Top of Material provided
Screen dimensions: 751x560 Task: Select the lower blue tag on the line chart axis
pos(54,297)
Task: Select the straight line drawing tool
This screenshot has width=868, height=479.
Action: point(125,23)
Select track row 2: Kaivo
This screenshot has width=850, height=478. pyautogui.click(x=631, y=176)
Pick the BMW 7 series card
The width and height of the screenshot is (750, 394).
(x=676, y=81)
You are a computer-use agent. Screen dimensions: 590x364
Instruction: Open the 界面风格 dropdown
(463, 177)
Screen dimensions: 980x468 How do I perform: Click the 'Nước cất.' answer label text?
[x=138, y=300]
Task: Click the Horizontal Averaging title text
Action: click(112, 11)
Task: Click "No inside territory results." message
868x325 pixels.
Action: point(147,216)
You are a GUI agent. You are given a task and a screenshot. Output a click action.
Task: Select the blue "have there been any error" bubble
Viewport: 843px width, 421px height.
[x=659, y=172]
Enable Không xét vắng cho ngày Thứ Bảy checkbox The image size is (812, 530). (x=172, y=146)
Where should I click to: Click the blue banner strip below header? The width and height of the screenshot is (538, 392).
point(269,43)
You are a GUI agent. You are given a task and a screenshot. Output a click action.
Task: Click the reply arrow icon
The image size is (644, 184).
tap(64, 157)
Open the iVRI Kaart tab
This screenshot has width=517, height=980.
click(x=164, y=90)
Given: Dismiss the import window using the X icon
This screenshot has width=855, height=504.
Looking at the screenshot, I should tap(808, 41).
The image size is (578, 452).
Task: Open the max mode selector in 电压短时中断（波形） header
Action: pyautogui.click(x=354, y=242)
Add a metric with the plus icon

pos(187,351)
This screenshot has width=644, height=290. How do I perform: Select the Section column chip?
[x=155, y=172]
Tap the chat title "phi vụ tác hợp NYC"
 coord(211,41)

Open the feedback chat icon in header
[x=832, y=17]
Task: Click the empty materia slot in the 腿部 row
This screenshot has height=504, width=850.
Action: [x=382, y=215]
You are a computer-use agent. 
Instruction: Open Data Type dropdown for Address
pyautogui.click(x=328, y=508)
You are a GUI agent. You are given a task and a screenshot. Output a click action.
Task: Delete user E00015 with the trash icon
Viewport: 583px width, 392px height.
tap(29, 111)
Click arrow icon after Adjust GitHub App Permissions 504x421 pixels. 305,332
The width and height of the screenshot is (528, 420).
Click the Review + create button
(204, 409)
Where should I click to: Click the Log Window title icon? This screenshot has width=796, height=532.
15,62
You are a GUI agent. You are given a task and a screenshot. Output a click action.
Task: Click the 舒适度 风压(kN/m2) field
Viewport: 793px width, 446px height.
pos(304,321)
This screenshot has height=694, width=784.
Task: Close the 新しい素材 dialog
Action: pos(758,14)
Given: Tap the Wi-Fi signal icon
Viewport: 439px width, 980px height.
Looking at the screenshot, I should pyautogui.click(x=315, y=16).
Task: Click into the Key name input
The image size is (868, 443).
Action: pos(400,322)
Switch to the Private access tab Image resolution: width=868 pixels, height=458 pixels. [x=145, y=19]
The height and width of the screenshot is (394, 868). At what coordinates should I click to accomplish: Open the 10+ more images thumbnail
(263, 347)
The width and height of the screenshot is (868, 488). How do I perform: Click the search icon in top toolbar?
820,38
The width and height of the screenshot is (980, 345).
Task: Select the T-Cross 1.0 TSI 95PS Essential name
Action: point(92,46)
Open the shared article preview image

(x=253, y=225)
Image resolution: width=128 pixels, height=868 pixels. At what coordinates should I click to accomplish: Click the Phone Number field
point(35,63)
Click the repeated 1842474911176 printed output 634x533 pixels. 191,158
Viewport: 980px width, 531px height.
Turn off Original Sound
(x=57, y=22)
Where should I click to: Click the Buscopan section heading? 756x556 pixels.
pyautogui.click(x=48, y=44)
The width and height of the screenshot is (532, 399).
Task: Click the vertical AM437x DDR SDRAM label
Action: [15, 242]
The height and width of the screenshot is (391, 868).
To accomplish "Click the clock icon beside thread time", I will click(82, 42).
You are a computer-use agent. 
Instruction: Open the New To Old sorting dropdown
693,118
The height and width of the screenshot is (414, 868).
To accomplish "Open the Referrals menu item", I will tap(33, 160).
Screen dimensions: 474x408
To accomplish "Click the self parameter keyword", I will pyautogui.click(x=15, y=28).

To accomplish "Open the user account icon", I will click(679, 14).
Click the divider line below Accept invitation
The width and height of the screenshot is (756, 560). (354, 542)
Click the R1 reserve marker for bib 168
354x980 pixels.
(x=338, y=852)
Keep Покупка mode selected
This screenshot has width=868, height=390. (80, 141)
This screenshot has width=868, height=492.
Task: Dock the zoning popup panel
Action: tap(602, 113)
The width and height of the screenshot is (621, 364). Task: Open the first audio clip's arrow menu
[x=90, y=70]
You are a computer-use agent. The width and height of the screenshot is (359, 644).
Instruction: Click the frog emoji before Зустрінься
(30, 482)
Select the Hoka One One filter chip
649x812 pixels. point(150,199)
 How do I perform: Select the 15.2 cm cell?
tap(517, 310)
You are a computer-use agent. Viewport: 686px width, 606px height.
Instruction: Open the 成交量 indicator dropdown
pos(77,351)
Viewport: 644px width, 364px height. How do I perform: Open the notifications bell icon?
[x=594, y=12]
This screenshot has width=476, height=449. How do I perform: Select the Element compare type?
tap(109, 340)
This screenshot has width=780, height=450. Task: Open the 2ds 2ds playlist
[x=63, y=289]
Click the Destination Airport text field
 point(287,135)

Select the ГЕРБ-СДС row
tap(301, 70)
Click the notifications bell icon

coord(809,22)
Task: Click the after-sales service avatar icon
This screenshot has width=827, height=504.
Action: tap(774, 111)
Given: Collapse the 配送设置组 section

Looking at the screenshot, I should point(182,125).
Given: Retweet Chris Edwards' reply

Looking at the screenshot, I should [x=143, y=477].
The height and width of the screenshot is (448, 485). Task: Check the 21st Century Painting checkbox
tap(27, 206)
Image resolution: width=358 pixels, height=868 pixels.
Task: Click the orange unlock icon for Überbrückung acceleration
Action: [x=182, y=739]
Bottom of Material provided
*Task prompt*: Your answer should be the records above, set down exactly.

*Answer to this task*:
Screen dimensions: 751x560 Task: Select the lower blue tag on the line chart axis
pos(54,297)
Task: Select the straight line drawing tool
This screenshot has width=868, height=479.
Action: point(125,23)
Select track row 2: Kaivo
This screenshot has width=850, height=478. pyautogui.click(x=631, y=176)
Pick the BMW 7 series card
The width and height of the screenshot is (750, 394).
(x=676, y=81)
You are a computer-use agent. Screen dimensions: 590x364
Instruction: Open the 界面风格 dropdown
(463, 177)
Screen dimensions: 980x468 How do I perform: Click the 'Nước cất.' answer label text?
[x=138, y=300]
Task: Click the Horizontal Averaging title text
Action: click(112, 11)
Task: Click "No inside territory results." message
868x325 pixels.
Action: point(147,216)
You are a GUI agent. You are given a task and a screenshot. Output a click action.
Task: Select the blue "have there been any error" bubble
Viewport: 843px width, 421px height.
[x=659, y=172]
Enable Không xét vắng cho ngày Thứ Bảy checkbox The image size is (812, 530). (x=172, y=146)
Where should I click to: Click the blue banner strip below header? The width and height of the screenshot is (538, 392).
point(269,43)
You are a GUI agent. You are given a task and a screenshot. Output a click action.
Task: Click the reply arrow icon
The image size is (644, 184).
tap(64, 157)
Open the iVRI Kaart tab
This screenshot has width=517, height=980.
click(x=164, y=90)
Given: Dismiss the import window using the X icon
This screenshot has width=855, height=504.
Looking at the screenshot, I should tap(808, 41).
The image size is (578, 452).
Task: Open the max mode selector in 电压短时中断（波形） header
Action: pyautogui.click(x=354, y=242)
Add a metric with the plus icon

pos(187,351)
This screenshot has width=644, height=290. How do I perform: Select the Section column chip?
[x=155, y=172]
Tap the chat title "phi vụ tác hợp NYC"
 coord(211,41)

Open the feedback chat icon in header
[x=832, y=17]
Task: Click the empty materia slot in the 腿部 row
This screenshot has height=504, width=850.
Action: [x=382, y=215]
You are a computer-use agent. 
Instruction: Open Data Type dropdown for Address
pyautogui.click(x=328, y=508)
You are a GUI agent. You are given a task and a screenshot. Output a click action.
Task: Delete user E00015 with the trash icon
Viewport: 583px width, 392px height.
tap(29, 111)
Click arrow icon after Adjust GitHub App Permissions 504x421 pixels. 305,332
The width and height of the screenshot is (528, 420).
Click the Review + create button
(204, 409)
Where should I click to: Click the Log Window title icon? This screenshot has width=796, height=532.
15,62
You are a GUI agent. You are given a task and a screenshot. Output a click action.
Task: Click the 舒适度 风压(kN/m2) field
Viewport: 793px width, 446px height.
pos(304,321)
This screenshot has height=694, width=784.
Task: Close the 新しい素材 dialog
Action: pos(758,14)
Given: Tap the Wi-Fi signal icon
Viewport: 439px width, 980px height.
Looking at the screenshot, I should pyautogui.click(x=315, y=16).
Task: Click into the Key name input
The image size is (868, 443).
Action: pos(400,322)
Switch to the Private access tab Image resolution: width=868 pixels, height=458 pixels. [x=145, y=19]
The height and width of the screenshot is (394, 868). At what coordinates should I click to accomplish: Open the 10+ more images thumbnail
(263, 347)
The width and height of the screenshot is (868, 488). How do I perform: Click the search icon in top toolbar?
820,38
The width and height of the screenshot is (980, 345).
Task: Select the T-Cross 1.0 TSI 95PS Essential name
Action: point(92,46)
Open the shared article preview image

(x=253, y=225)
Image resolution: width=128 pixels, height=868 pixels. At what coordinates should I click to accomplish: Click the Phone Number field
point(35,63)
Click the repeated 1842474911176 printed output 634x533 pixels. 191,158
Viewport: 980px width, 531px height.
Turn off Original Sound
(x=57, y=22)
Where should I click to: Click the Buscopan section heading? 756x556 pixels.
pyautogui.click(x=48, y=44)
The width and height of the screenshot is (532, 399).
Task: Click the vertical AM437x DDR SDRAM label
Action: [15, 242]
The height and width of the screenshot is (391, 868).
To accomplish "Click the clock icon beside thread time", I will click(82, 42).
You are a computer-use agent. 
Instruction: Open the New To Old sorting dropdown
693,118
The height and width of the screenshot is (414, 868).
To accomplish "Open the Referrals menu item", I will tap(33, 160).
Screen dimensions: 474x408
To accomplish "Click the self parameter keyword", I will pyautogui.click(x=15, y=28).

To accomplish "Open the user account icon", I will click(679, 14).
Click the divider line below Accept invitation
The width and height of the screenshot is (756, 560). (354, 542)
Click the R1 reserve marker for bib 168
354x980 pixels.
(x=338, y=852)
Keep Покупка mode selected
This screenshot has width=868, height=390. (80, 141)
This screenshot has width=868, height=492.
Task: Dock the zoning popup panel
Action: tap(602, 113)
The width and height of the screenshot is (621, 364). Task: Open the first audio clip's arrow menu
[x=90, y=70]
You are a computer-use agent. The width and height of the screenshot is (359, 644).
Instruction: Click the frog emoji before Зустрінься
(30, 482)
Select the Hoka One One filter chip
649x812 pixels. point(150,199)
 How do I perform: Select the 15.2 cm cell?
tap(517, 310)
You are a computer-use agent. Viewport: 686px width, 606px height.
Instruction: Open the 成交量 indicator dropdown
pos(77,351)
Viewport: 644px width, 364px height. How do I perform: Open the notifications bell icon?
[x=594, y=12]
This screenshot has width=476, height=449. How do I perform: Select the Element compare type?
tap(109, 340)
This screenshot has width=780, height=450. Task: Open the 2ds 2ds playlist
[x=63, y=289]
Click the Destination Airport text field
 point(287,135)

Select the ГЕРБ-СДС row
tap(301, 70)
Click the notifications bell icon

coord(809,22)
Task: Click the after-sales service avatar icon
This screenshot has width=827, height=504.
Action: tap(774, 111)
Given: Collapse the 配送设置组 section

Looking at the screenshot, I should point(182,125).
Given: Retweet Chris Edwards' reply

Looking at the screenshot, I should [x=143, y=477].
The height and width of the screenshot is (448, 485). Task: Check the 21st Century Painting checkbox
tap(27, 206)
Image resolution: width=358 pixels, height=868 pixels.
Task: Click the orange unlock icon for Überbrückung acceleration
Action: [x=182, y=739]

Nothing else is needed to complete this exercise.